At this point, the propriety of TMI’s cancellation of the Policy for the failure to pay the additional $2,494 is of no moment because TMI admitted error, retroactively reinstated the Policy, and restored Sembera to its original estimated initial premium of $2,744. Through the course of events, however, because El Dorado or Sembera had not timely responded to TMI’s request for more information or additional premium, TMI had already cancelled the Policy and refunded to Sembera the sum of $490—which was the unearned portion of the $2,744.
When the Policy was retroactively reinstated, as Sembera had requested, the total estimated initial premium of $2,744 was also reinstated—as if no cancellation had taken place—but $490 then remained outstanding. TMI invoiced Sembera for the $490, but Sembera did not return it.

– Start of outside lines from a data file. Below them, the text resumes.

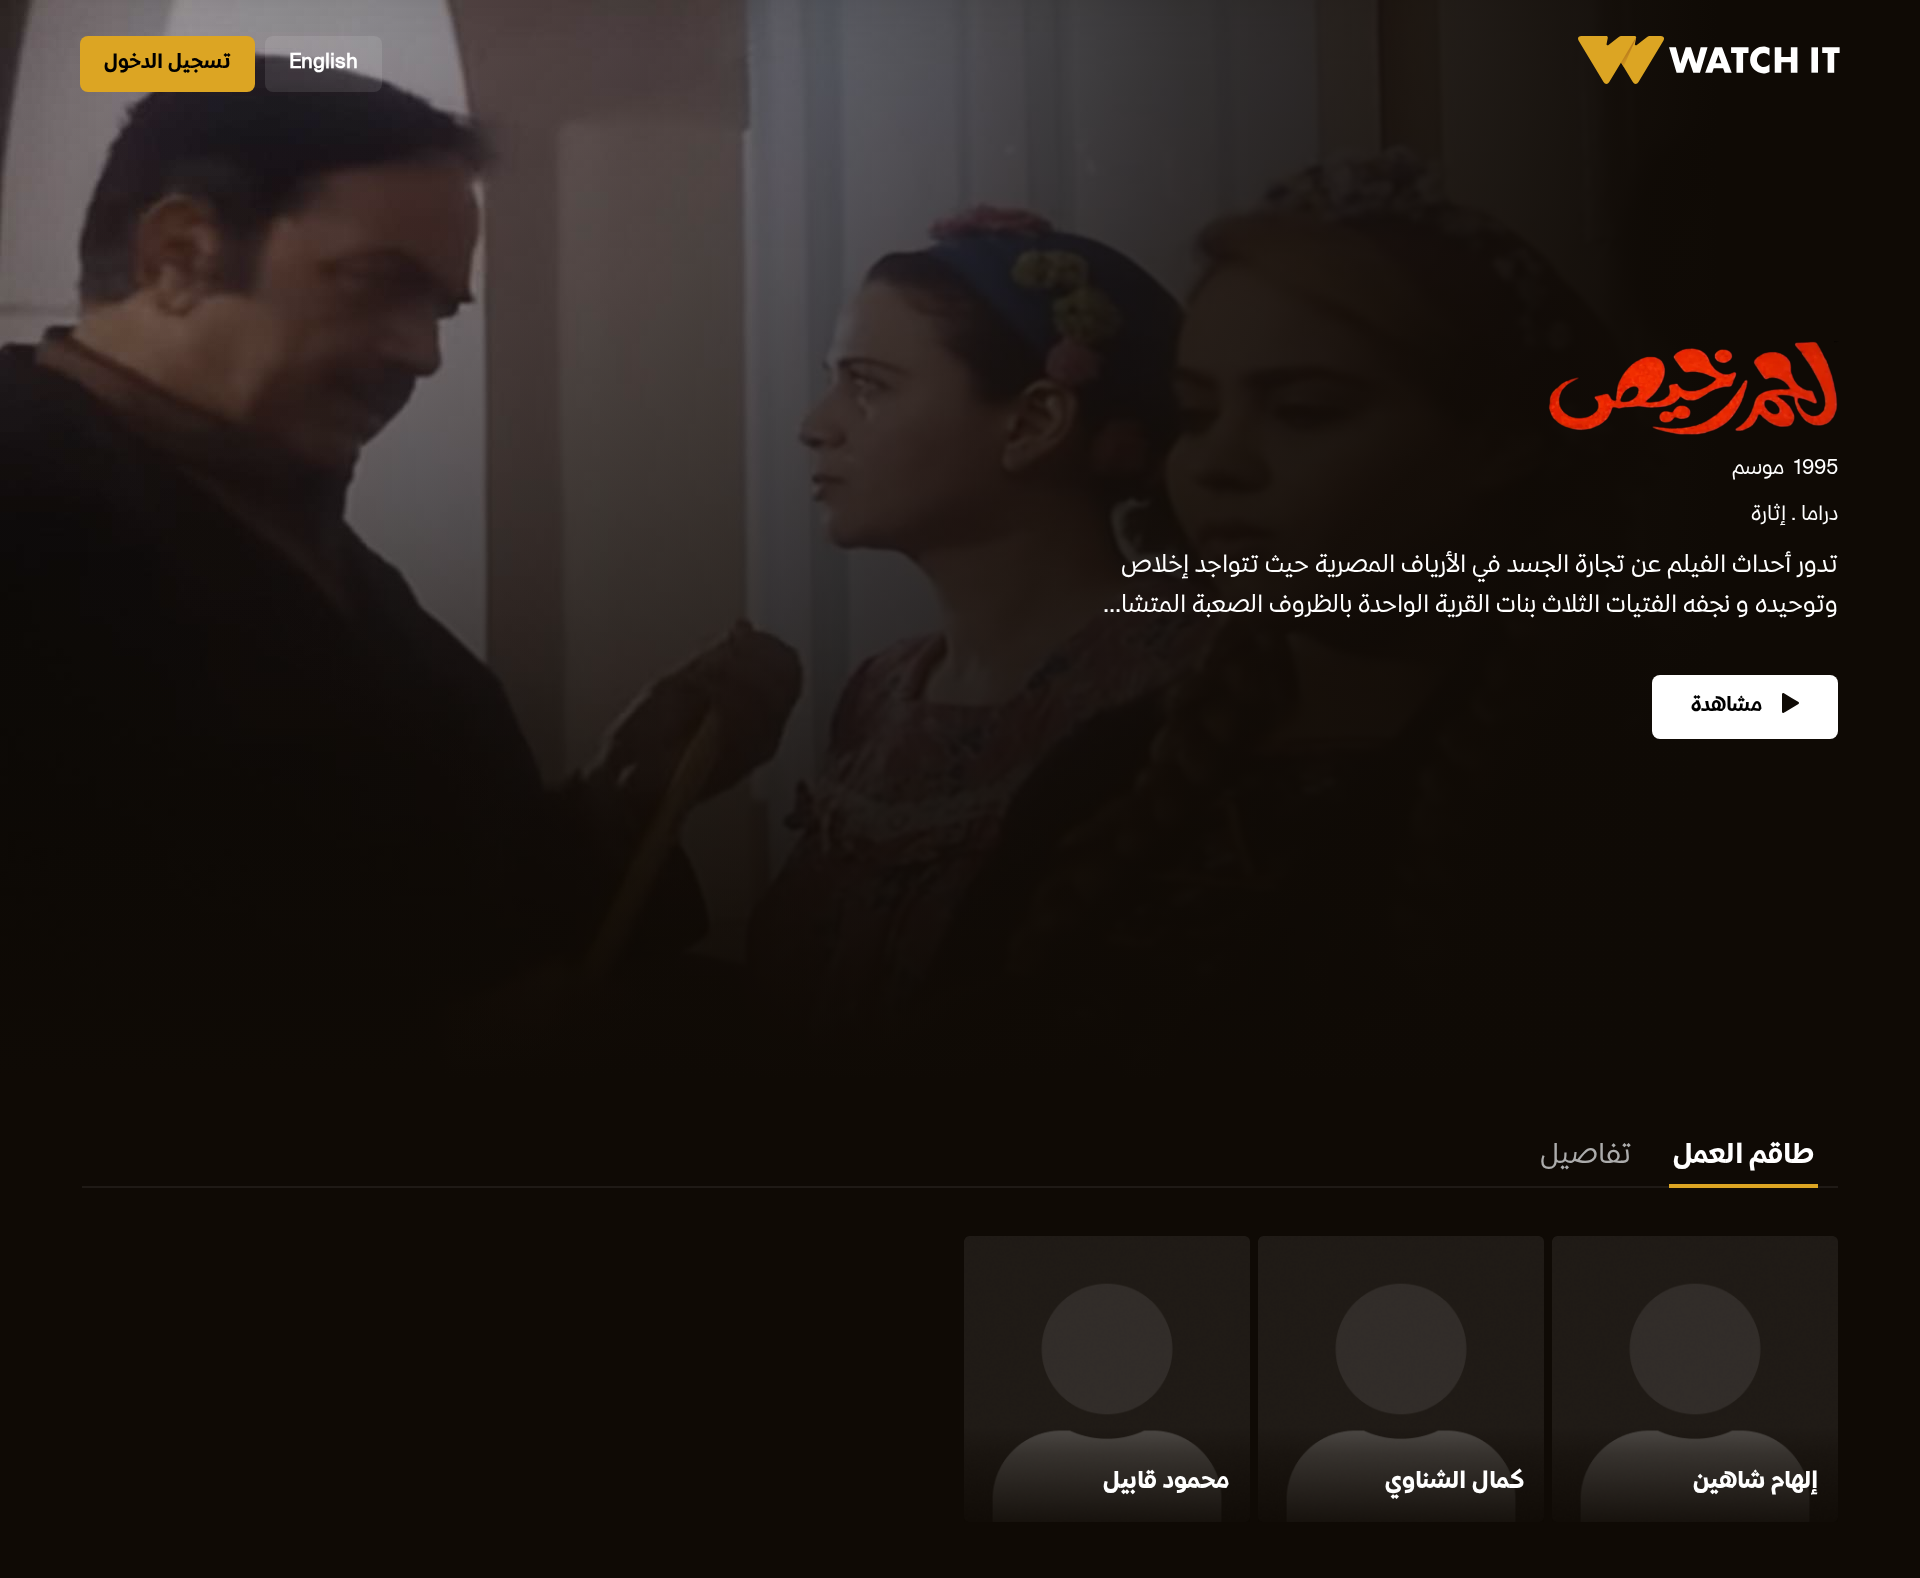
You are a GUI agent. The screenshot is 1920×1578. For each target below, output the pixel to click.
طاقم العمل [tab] (1743, 1157)
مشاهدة (1729, 706)
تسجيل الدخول (167, 63)
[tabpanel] (960, 1383)
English (323, 63)
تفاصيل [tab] (1585, 1157)
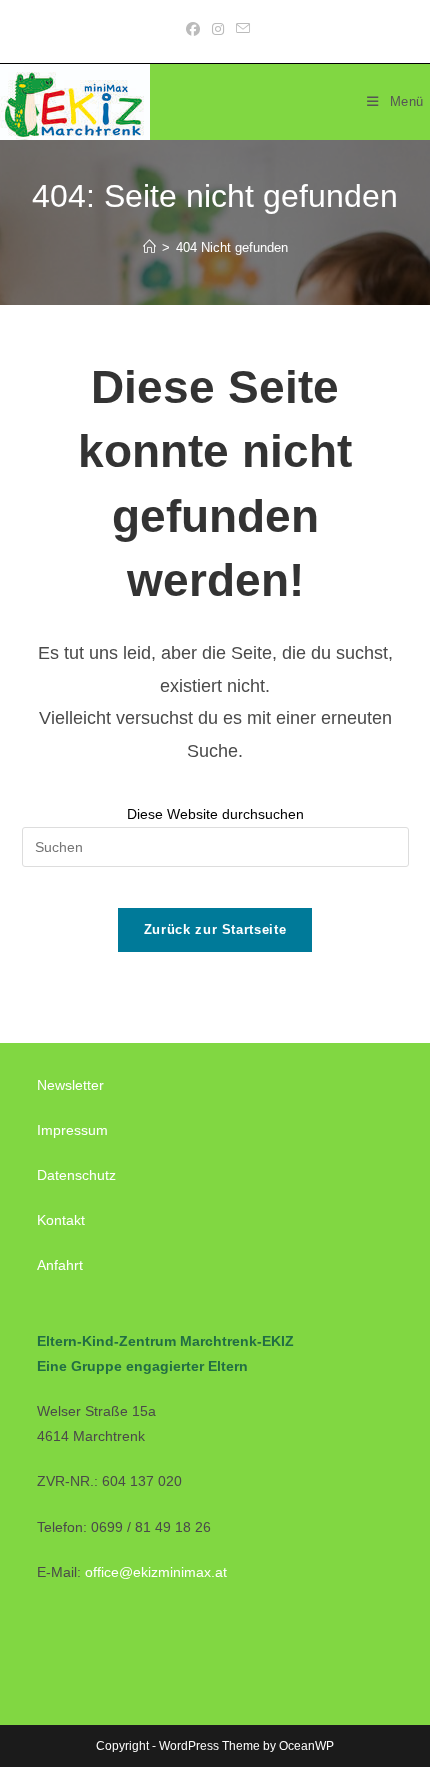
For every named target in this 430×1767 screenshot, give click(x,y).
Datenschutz (76, 1175)
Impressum (72, 1130)
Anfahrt (60, 1265)
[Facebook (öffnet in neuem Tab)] (193, 29)
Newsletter (70, 1085)
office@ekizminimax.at (156, 1572)
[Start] (149, 247)
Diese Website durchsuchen (215, 814)
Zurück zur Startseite (215, 929)
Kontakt (61, 1220)
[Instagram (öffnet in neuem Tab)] (218, 29)
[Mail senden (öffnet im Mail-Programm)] (240, 29)
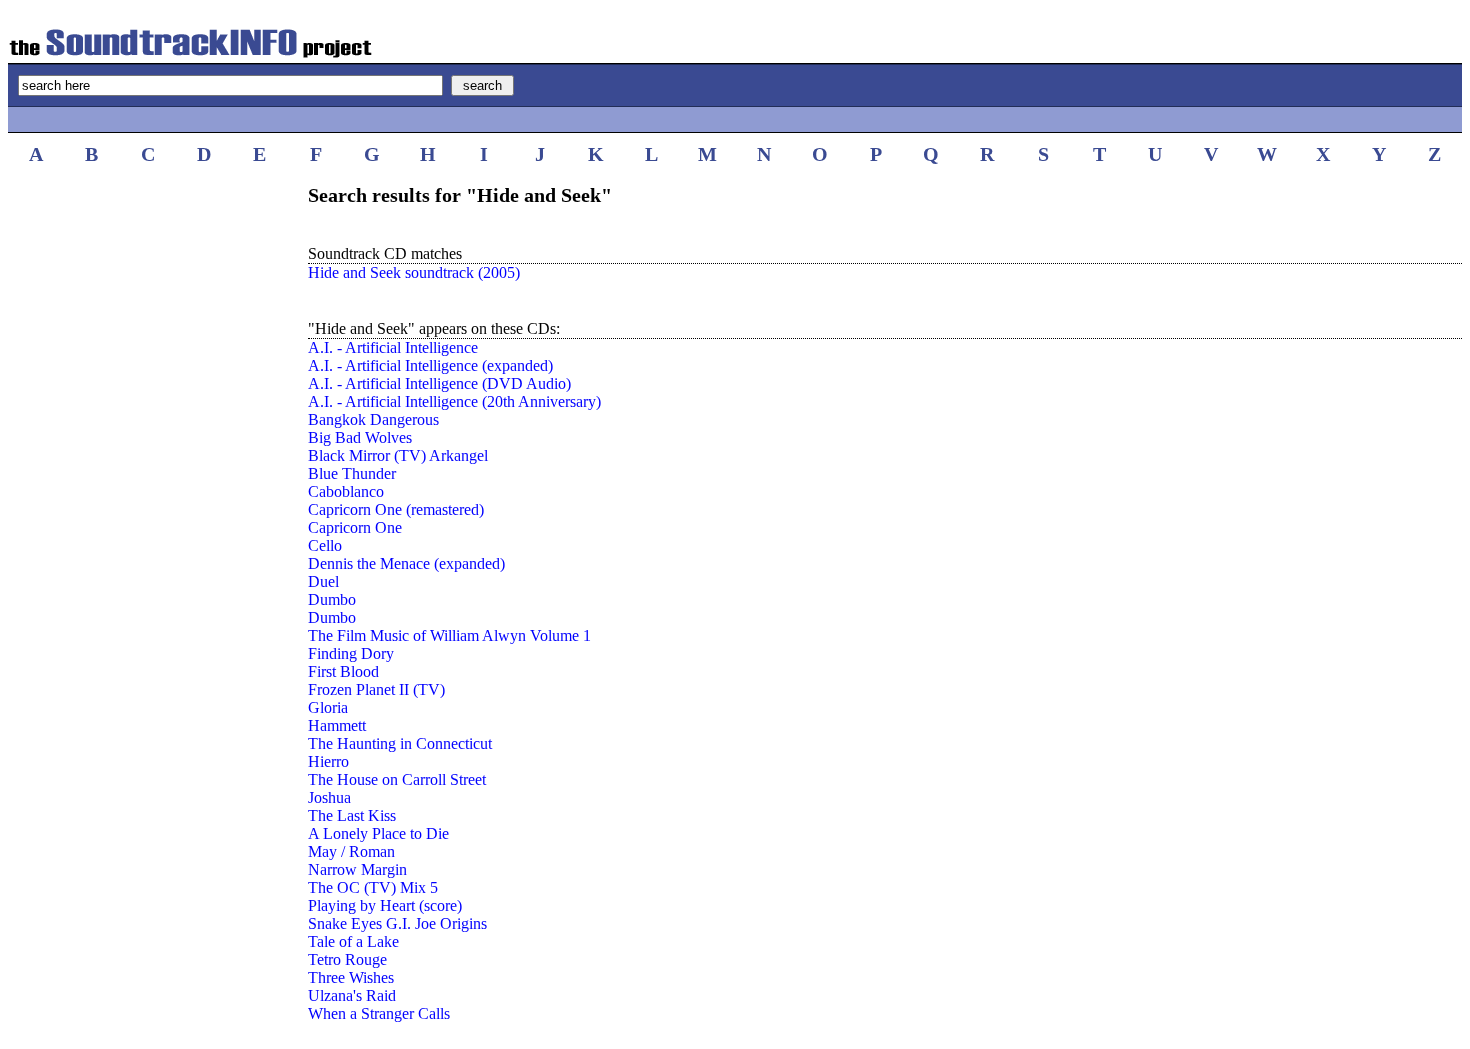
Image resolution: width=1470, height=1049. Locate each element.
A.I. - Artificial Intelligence (393, 347)
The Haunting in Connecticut (400, 743)
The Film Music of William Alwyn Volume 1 (449, 635)
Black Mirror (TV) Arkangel (398, 455)
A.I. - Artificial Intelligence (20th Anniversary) (454, 401)
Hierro (328, 761)
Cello (325, 545)
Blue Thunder (352, 473)
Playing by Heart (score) (385, 905)
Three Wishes (351, 977)
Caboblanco (346, 491)
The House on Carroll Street (397, 779)
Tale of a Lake (353, 941)
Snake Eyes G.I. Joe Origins (397, 923)
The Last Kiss (352, 815)
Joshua (329, 797)
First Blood (343, 671)
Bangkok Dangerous (373, 419)
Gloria (328, 707)
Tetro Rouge (347, 959)
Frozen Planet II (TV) (376, 689)
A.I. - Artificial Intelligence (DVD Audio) (439, 383)
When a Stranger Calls (379, 1013)
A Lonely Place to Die (378, 833)
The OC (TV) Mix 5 (373, 887)
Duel (323, 581)
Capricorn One (355, 527)
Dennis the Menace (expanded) (406, 563)
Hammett (337, 725)
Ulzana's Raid (352, 995)
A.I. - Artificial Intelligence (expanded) (430, 365)
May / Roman (351, 851)
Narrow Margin (357, 869)
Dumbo (332, 599)
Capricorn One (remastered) (396, 509)
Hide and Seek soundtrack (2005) (414, 272)
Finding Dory (351, 653)
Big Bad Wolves (360, 437)
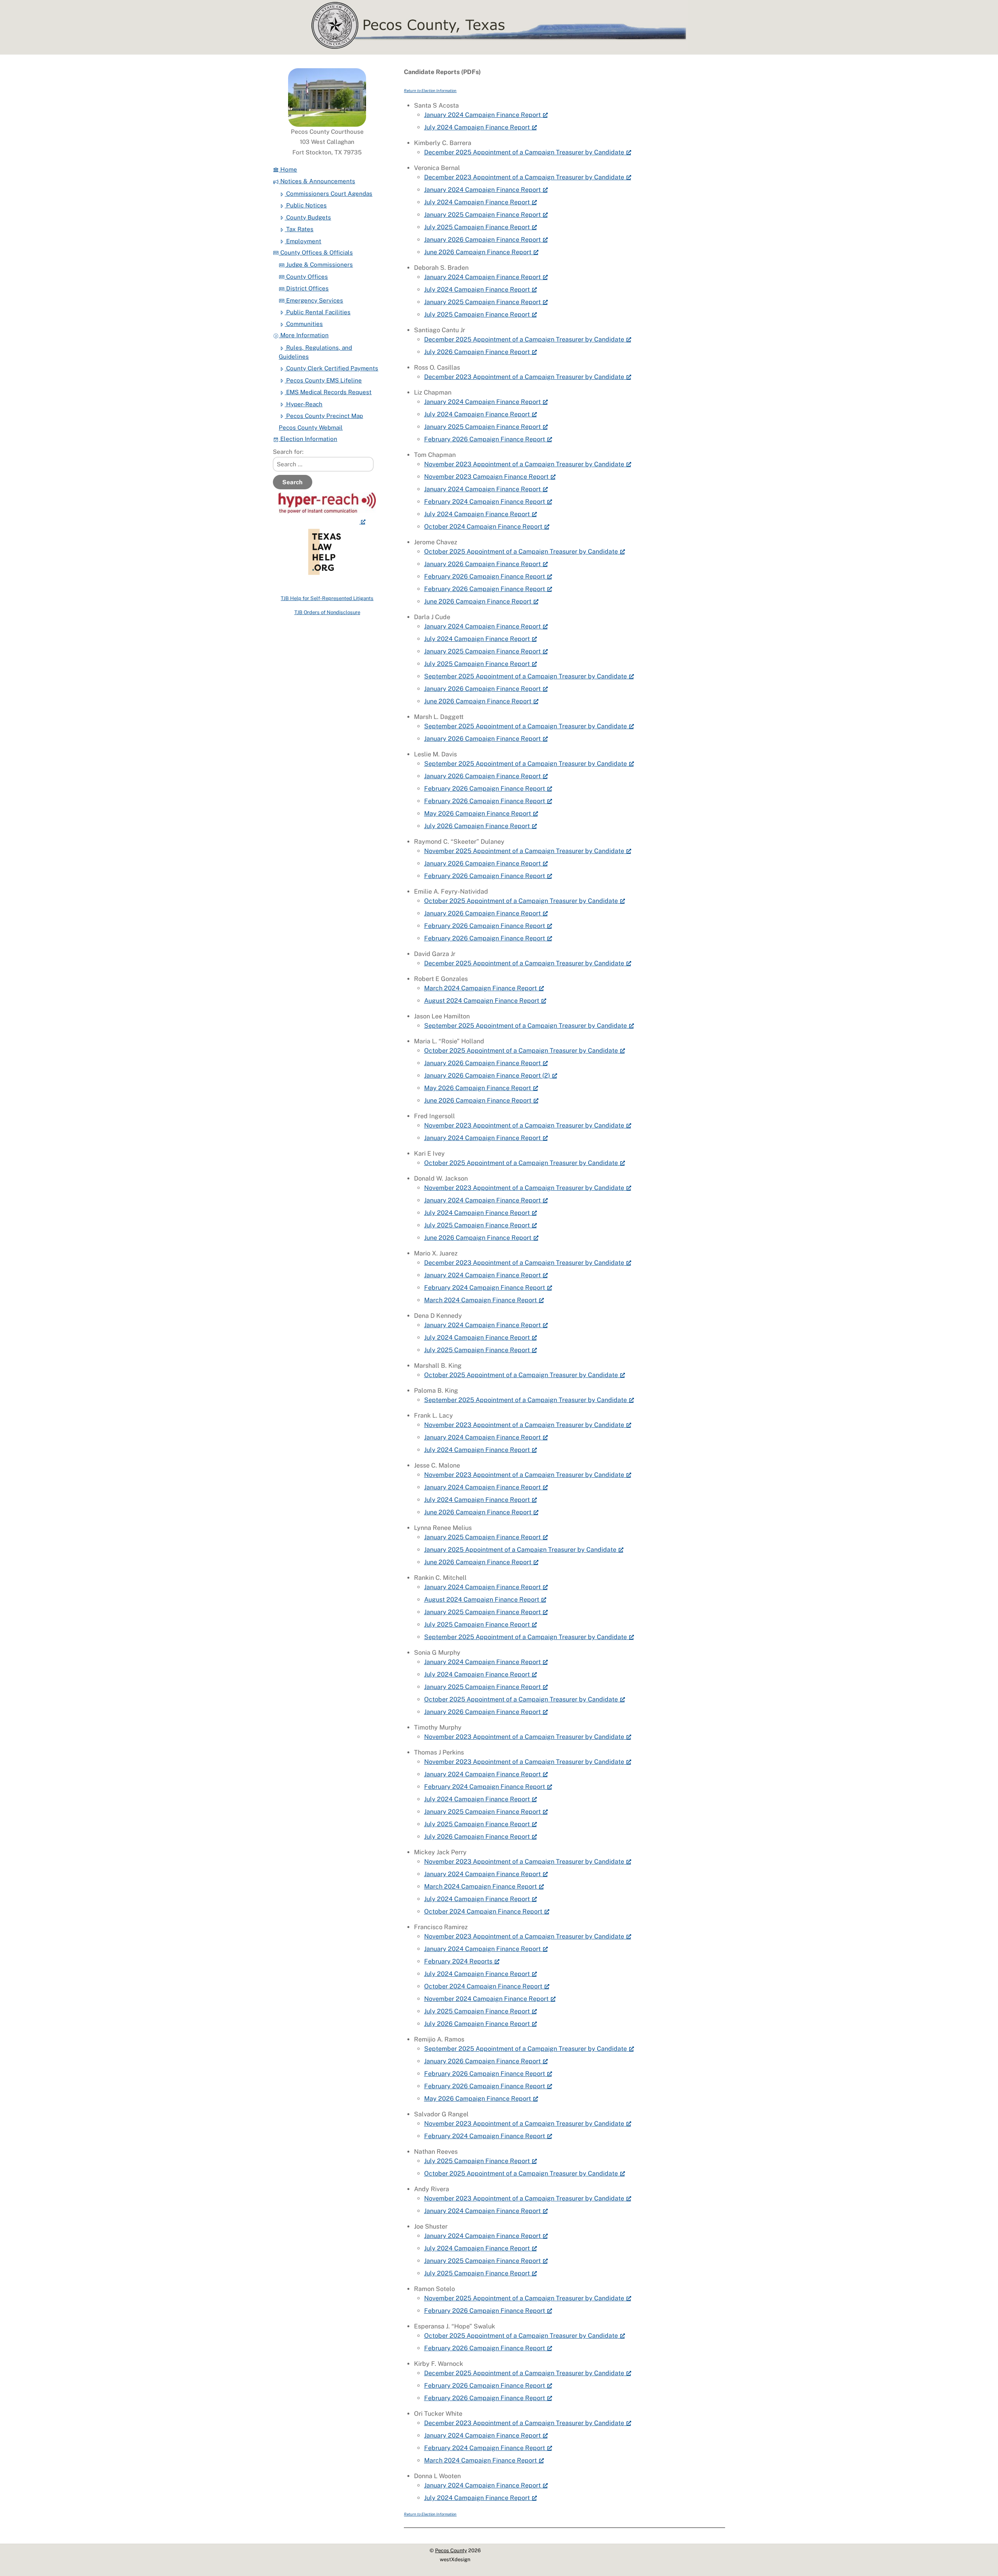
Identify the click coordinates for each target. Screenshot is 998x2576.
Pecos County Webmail (311, 427)
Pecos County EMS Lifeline (323, 380)
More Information (304, 335)
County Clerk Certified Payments (331, 368)
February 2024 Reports (458, 1961)
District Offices (307, 288)
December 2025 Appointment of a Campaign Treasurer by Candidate (524, 152)
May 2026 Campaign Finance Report (477, 813)
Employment (303, 241)
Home (288, 169)
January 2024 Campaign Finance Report (482, 115)
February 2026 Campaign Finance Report (484, 439)
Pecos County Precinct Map (324, 416)
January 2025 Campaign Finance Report (482, 214)
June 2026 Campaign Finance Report (477, 252)
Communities (304, 323)
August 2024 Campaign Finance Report (481, 1000)
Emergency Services (314, 300)
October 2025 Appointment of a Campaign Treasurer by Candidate (521, 551)
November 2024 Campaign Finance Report (486, 1998)
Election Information (308, 439)
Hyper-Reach (303, 404)
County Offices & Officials (316, 252)
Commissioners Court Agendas (328, 193)
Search (292, 482)
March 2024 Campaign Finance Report (480, 988)
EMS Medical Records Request (328, 392)
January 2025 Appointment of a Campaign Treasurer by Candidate (520, 1549)
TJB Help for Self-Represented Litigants (327, 598)
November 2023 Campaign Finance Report (486, 476)
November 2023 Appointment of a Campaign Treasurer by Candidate (524, 464)
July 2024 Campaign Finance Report (477, 127)
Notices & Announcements (317, 181)
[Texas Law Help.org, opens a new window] (327, 521)
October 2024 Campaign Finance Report (483, 526)
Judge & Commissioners (319, 264)
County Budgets (308, 217)
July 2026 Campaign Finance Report (477, 352)
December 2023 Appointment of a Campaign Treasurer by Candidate (524, 177)
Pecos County (451, 2550)
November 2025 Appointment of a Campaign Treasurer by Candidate (524, 851)
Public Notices (306, 205)
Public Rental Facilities (317, 312)
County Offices (306, 276)
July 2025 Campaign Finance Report (477, 227)
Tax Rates (299, 229)
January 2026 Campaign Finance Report (482, 239)
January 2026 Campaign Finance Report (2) (487, 1075)
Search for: (288, 451)
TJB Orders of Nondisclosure (327, 612)
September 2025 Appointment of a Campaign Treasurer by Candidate (525, 676)
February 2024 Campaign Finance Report (484, 501)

Consequently, as the parties stipulated, on May 2, 2000, TMI issued a second Notice of Cancellation based on Sembera’s failure to repay the $490. Sembera did not respond. On May 17, 2000, TMI cancelled the Policy and refunded $602 to Sembera in unearned premium. Sembera accepted the $602 and did not seek reinstatement of the Policy.
Sembera contends that TMI breached the Policy contract by cancelling the Policy based on Sembera’s failure to pay “additional premium” that TMI improperly attempted to collect during the interim of the Policy term. Sembera contends that, pursuant to terms of the Policy, TMI could only assess an estimated premium at Policy inception and a final premium at the end of the Policy term based on an actual audit. Sembera argues that no provision of the Policy allowed TMI to bill Sembera mid-term for “additional premiums.”
The record shows, however, that the $490 at issue was not an “additional premium”; rather, it was a portion of the estimated initial premium that had been refunded as “unearned premium”—a fact to which the parties stipulated. By failing to return the $490 when it requested reinstatement, Sembera left the estimated initial premium for the Policy term unpaid in part. Consequently, by the express terms of the Endorsement, TMI was permitted, with 10 days’ notice, to cancel the Policy for non-payment of premium.
The parties stipulated that TMI issued 15 days’ notice of cancellation to Sembera and, when Sembera did not respond, TMI cancelled the Policy and refunded $602 in unearned premium. Sembera accepted the refund and did not seek reinstatement.
We conclude that, because the express terms of the Policy afforded TMI a right to cancel coverage for non-payment of premium, TMI’s cancellation of the Policy did not, as a matter of law, constitute a breach of the Policy contract. See Coker, 650 S.W.2d at 393–94 (construing contract as matter of law); Texaco, Inc., 35 S.W.3d at 665 (enforcing contract as written). We hold that the trial court erred by granting summary judgment in favor of Sembera on its breach of contract claim and by denying TMI’s motion for summary judgment on same.
Accordingly, TMI’s first and second issues are sustained.
Having sustained TMI’s first and second issues concerning TMI’s liability for breach of contract, which obviates the damages issue, we do not reach TMI’s contentions that the trial court erred by entering damages based on Sembera’s evidence of lost profits and by overruling TMI’s objections to the admission of parol evidence. See Cates, 927 S.W.2d at 626 (holding that appellate court should consider summary judgment grounds that are necessary to final disposition of appeal). In addition, we do not reach Sembera’s contentions that the trial court erred by improperly computing damages and awarding attorney’s fees. See id.
Conclusion
We reverse the judgment of the trial court and render judgment that the summary judgment motion of TMI is granted, that the summary judgment motion of Sembera is denied, and that Sembera take nothing by its claim.
Laura Carter Higley
Justice
Panel consists of Chief Justice Radack and Justices Higley and Wilson.